BRIEF - Filter on the word "computer": copy each matching line from the listing below.
--- START ---
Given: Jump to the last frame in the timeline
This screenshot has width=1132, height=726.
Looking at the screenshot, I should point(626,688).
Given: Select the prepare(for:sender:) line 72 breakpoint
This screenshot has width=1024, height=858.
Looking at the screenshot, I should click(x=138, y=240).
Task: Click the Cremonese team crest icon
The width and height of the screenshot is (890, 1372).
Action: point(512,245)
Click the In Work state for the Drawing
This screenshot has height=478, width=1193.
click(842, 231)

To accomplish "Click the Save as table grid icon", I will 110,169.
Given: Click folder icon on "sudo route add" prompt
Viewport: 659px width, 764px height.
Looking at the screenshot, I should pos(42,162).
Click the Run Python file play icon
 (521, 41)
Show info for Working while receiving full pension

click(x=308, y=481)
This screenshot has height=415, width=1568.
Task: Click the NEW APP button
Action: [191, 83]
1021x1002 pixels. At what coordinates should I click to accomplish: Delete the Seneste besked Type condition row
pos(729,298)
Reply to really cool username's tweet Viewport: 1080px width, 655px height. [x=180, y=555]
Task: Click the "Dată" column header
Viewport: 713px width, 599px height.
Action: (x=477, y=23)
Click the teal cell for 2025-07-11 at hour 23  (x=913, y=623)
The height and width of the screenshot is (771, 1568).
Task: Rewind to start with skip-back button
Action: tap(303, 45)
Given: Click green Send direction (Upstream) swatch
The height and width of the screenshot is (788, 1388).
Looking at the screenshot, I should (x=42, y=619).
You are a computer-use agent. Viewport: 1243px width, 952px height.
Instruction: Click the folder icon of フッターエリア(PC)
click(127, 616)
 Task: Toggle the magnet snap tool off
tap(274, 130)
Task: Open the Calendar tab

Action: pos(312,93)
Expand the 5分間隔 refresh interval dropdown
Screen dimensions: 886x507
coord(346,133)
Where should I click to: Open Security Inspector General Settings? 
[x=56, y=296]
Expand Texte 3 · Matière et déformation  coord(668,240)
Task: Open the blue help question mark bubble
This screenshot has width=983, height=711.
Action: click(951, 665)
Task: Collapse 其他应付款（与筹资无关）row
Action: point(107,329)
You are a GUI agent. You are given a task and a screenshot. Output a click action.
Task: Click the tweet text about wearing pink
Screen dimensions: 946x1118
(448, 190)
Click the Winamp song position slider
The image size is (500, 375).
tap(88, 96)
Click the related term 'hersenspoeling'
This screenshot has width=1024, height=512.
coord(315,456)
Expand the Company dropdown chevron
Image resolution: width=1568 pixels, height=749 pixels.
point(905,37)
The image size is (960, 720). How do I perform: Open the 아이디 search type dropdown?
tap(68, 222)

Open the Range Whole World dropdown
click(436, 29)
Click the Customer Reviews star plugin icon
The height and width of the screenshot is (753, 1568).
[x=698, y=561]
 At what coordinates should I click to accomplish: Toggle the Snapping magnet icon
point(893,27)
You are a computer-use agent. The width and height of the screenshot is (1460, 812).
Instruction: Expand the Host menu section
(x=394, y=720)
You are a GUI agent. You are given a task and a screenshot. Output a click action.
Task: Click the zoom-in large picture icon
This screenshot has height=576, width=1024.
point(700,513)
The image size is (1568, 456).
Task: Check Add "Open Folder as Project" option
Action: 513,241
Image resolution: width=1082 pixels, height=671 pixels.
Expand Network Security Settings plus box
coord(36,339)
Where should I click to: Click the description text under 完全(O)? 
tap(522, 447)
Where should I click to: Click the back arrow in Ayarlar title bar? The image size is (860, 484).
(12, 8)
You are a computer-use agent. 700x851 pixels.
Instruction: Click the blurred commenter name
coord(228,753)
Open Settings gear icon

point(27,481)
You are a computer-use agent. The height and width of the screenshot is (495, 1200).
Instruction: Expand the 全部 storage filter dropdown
--- END ---
SOLUTION TO THIS EXERCISE -
You are a computer-use agent. Viewport: 1243px width, 952px height.
You are a computer-use agent. The width and height of the screenshot is (1460, 812).
You are a computer-use agent. 700x851 pixels.
You are a computer-use agent. The height and width of the screenshot is (495, 1200).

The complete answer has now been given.